Elena and I stare at each other in the sudden silence.

"Your father's alive," she says.

"And apparently has been watching me for five years," I reply, my mind spinning. "Elena, what if our mothers' deaths weren't separate incidents? What if they're connected?"

"Connected how?" Elena asks, but I can see she's already thinking the same thing.

"Your mother died six months after that summer in Paris. My mother died that same year, murdered by her lover who was working with my uncle. What if—" I stop, the pieces clicking into place. "What if they were both killed to protect the same secret? Something at that Paris property?"

Elena's face drains of color. "The property my mother left me. The property Margaret tried to steal. The property worth thirty million dollars. Vincent, what if it's not valuable because of the real estate? What if there's something else there? Something people would kill for?"

The pilot's voice crackles over the intercom. "Mr. Rothwell, I'm getting an urgent message from Paris air traffic control. They're requesting we divert to London immediately. They're saying there's a security threat."

My blood runs cold. "What kind of security threat?"

"They won't say. But sir, the request came with an official government code. If we don't comply, they'll scramble fighter jets to escort us down."

Elena grabs my arm. "It's them. Your uncle, my family—they're trying to stop us from reaching Paris."

"Can we make it if we ignore them?" I ask the pilot.

"Maybe. But we'd be breaking international law. They could arrest us the second we land."

I look at Elena. Her face is determined despite her fear. We've come this far. We can't turn back now.

"Ignore the order," I tell the pilot. "Get us to Paris. Whatever it takes."

"Sir, that's—"

"An order," I say firmly. "I'll deal with the consequences. Just fly."

The pilot hesitates, then: "Copy that. Maintaining course for Paris."

Elena exhales shakily. "We're really doing this. Breaking the law, defying governments, running toward secrets that got our mothers killed."

"We can still turn around," I offer, even though I know what her answer will be.

"No." Elena's voice is steel. "I've been running from my past for twenty years. It's time I stopped running and started fighting."

My phone buzzes with a text from an unknown number:

Turn the plane around or you'll both be dead before midnight. This is your only warning. -R

My uncle Reginald. The man who murdered my mother and tried to kill me.

I show the text to Elena.

"Let him try," she says, her eyes blazing. "I'm done being afraid of people who think they're untouchable."

I've never found anyone more beautiful than Elena in this moment—scared but fierce, broken but unbeatable.

"Then let's go find out what they're so desperate to hide," I say.

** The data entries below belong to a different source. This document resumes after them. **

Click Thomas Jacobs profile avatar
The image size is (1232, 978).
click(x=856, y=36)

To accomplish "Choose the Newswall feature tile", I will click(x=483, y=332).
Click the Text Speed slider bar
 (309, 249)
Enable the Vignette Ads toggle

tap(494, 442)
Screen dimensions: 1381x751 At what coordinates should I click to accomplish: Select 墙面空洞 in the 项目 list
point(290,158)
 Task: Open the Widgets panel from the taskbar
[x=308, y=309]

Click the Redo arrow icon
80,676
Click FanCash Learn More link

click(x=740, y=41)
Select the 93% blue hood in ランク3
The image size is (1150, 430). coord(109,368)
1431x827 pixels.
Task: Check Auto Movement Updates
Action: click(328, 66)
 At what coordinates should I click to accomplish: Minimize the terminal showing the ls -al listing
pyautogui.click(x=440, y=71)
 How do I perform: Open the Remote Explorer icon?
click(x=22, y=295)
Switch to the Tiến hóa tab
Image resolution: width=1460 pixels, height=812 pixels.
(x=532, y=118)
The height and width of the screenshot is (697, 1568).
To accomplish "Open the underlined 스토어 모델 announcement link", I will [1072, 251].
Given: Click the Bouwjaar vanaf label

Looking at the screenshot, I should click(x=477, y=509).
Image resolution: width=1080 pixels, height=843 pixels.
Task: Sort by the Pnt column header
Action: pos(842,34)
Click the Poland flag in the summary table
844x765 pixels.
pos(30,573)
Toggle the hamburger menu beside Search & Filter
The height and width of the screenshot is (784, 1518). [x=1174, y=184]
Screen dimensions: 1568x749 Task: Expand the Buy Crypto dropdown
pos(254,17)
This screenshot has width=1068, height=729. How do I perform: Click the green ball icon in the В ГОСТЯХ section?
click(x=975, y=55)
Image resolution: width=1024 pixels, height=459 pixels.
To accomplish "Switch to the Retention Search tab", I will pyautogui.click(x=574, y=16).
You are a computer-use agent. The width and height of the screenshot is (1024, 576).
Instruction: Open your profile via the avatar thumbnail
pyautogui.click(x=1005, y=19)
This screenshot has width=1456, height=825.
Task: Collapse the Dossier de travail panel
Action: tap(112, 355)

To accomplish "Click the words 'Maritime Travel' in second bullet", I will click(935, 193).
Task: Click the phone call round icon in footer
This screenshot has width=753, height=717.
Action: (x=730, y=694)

The jet flies on through the night, carrying us toward answers we're not sure we want and danger we can't avoid.

My phone buzzes one more time. A photo from Marcus: the Café Laurent in Paris, with a woman standing outside. Even in the grainy image, I recognize her.

It's Maria. The nurse who saved my life five years ago.

The nurse who's supposed to be dead.

I show Elena the photo with trembling hands.

"That's impossible," I whisper. "She died. I went to her funeral. I—"

"Vincent." Elena's voice is strange. "I know that woman. That's not Maria. That's Sophie. My mother's best friend. The woman who was with us in Paris the summer everything happened. The woman who disappeared the day after my mother died."

We stare at each other as the truth crashes over us like a wave.

Maria and Sophie. The same person. Playing dead. Hiding. Waiting.

"What if," Elena says slowly, "our mothers didn't die? What if they're hiding too?"

Before I can answer, the plane shakes violently. Alarms blare.

"Mayday, mayday!" the pilot shouts. "We've been hit! Something hit the plane! We're going down!"